WASHINGTON (MarketWatch) — Existing-home sales rose in May to the highest pace since November 2009, when buyers were rushing to make a tax-credit deadline, pointing to a continuing recovery, the National Association of Realtors reported Thursday.
Existing-home sales rose 4.2% in May to a seasonally adjusted annual rate of 5.18 million. These sales were 12.9% higher than during the same period in the prior year. Economists polled by MarketWatch had expected the pace of existing-home sales to hit a rate of 5 million in May, compared with an April rate of 4.97 million.
“This report provides further evidence that the housing market is on a firmly improving trend,” wrote analysts at RDQ Economics in a research note.
Meanwhile, the median existing-home price hit $208,000 in May, the highest since 2008, with low inventory supporting prices. The median price is up 15.4% from the same period in the prior year, the largest growth since 2005.
Inventories rose 3.3% in May to 2.22 million existing homes for sale.
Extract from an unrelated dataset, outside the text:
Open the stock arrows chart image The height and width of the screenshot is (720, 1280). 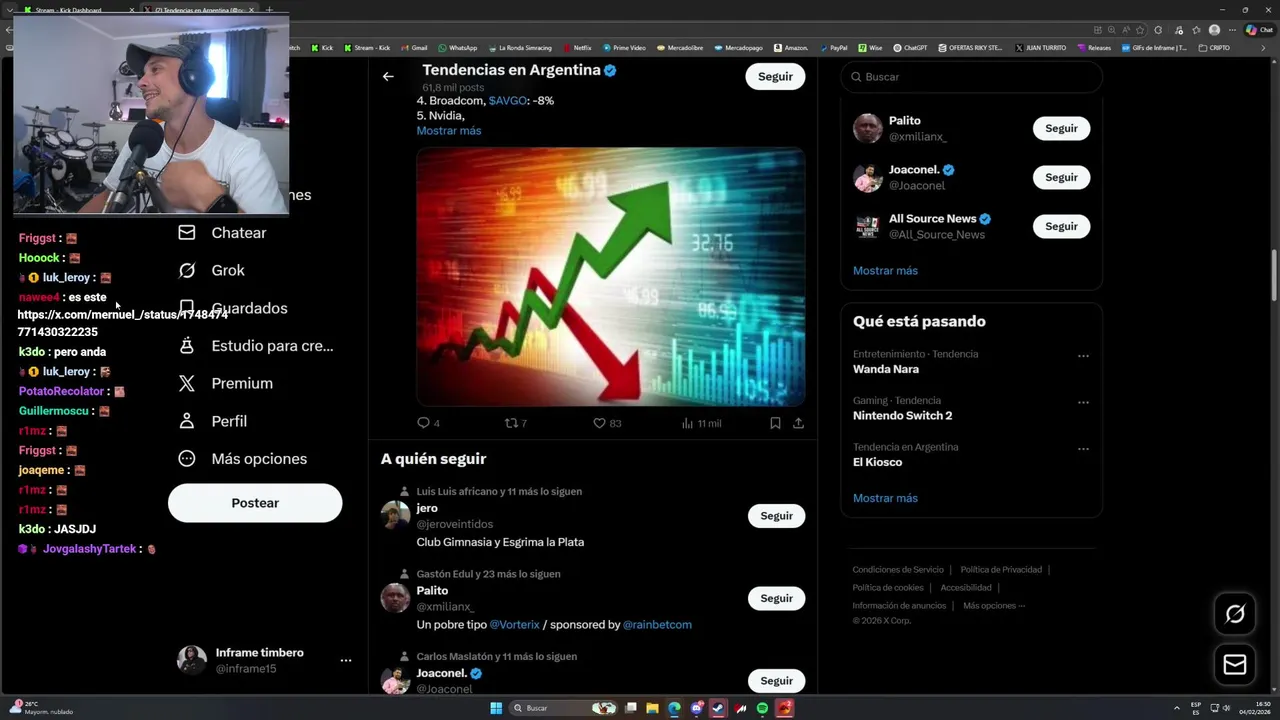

The supply of existing homes declined to 5.1 months at May’s sales pace from 5.2 months at April’s sales pace. The share of the sales accounted for by distressed properties and first-time buyers remained low in May.
Analysts say the housing market’s gains over the past year could have been even larger if inventories were greater. Still, economists expect housing demand to continue to grow along with the U.S. economy.
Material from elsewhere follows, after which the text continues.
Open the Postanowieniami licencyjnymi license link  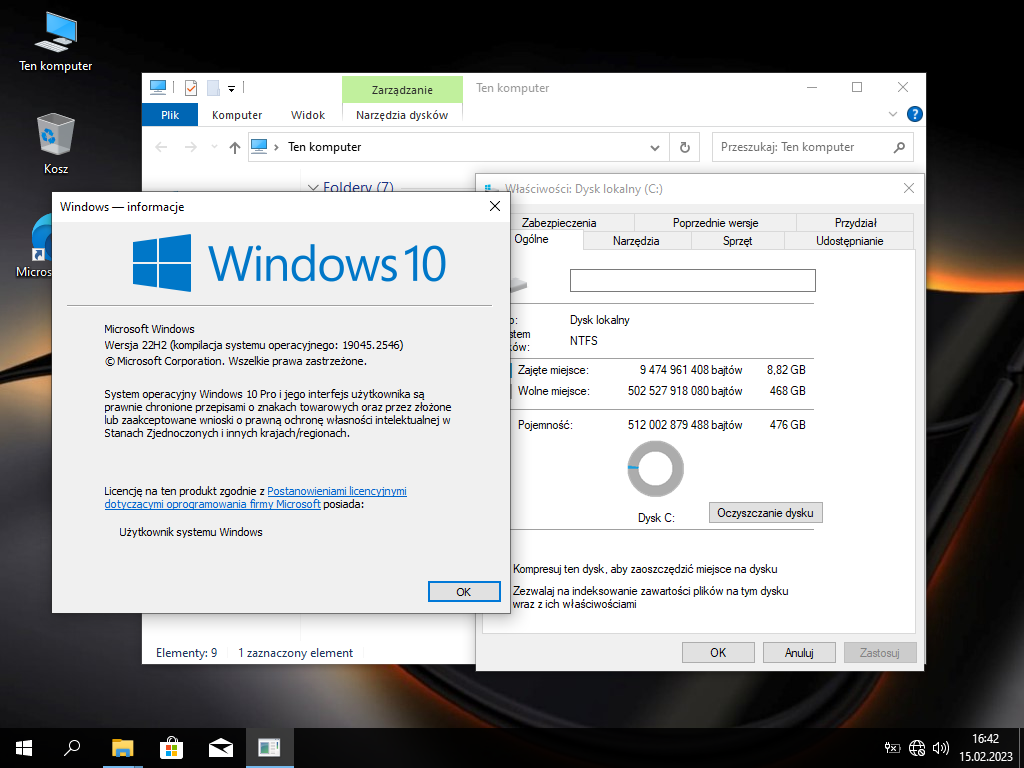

As home prices continue to rise, more buyers are likely to be able and willing to put their homes on the market. Rising prices also induce buyers to bid before prices get too high. However, NAR said prices are rising too quickly and more construction is needed.
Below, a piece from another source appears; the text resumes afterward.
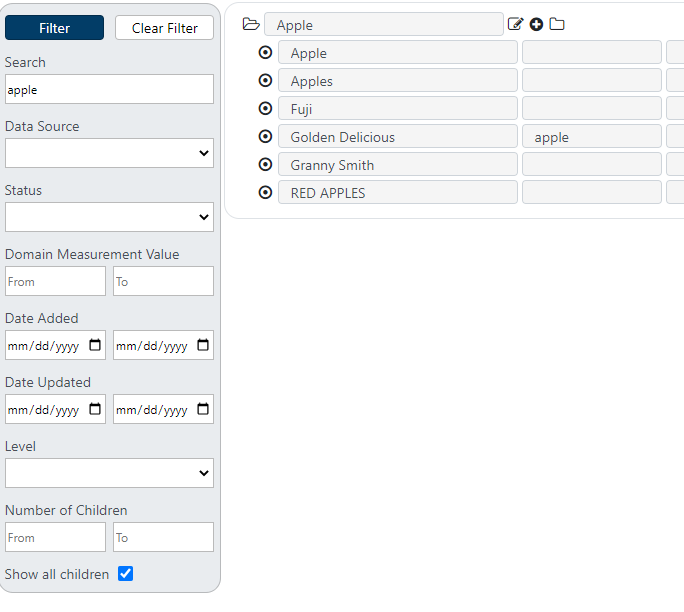Click the Filter button

[x=55, y=28]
Low interest rates have been fueling demand. In recent weeks these rates have trended higher, though there was a recent decline. While rising rates will curb demand among some buyers, they could also spur others to quickly enter the market to take advantage of high affordability.
“Given the massive rise in mortgage rates in recent weeks, we expect the pace of positive momentum will likely slow in the coming months, though the initial reaction could be for some buyers to move into the market as they try to lock-in the lower mortgage rates,” wrote Millan Mulraine, director of U.S. research and strategy at TD Securities.
Despite their recent climb, rates remain relatively low, as Federal Reserve Chairman Ben Bernanke pointed out Wednesday.
“In terms of monthly payments on an average house, the change in mortgage rates we’ve seen so far is not all that dramatic,” Bernanke said at a press conference following the central bank’s decision to leave policy unchanged.
Indeed, Americans’ views on the housing market recently hit a multiyear high, with large shares saying that now is a good time to buy and sell homes. However, recent price gains don’t necessarily signal that real estate is a good long-term investment, according to Yale economist and housing expert Robert Shiller.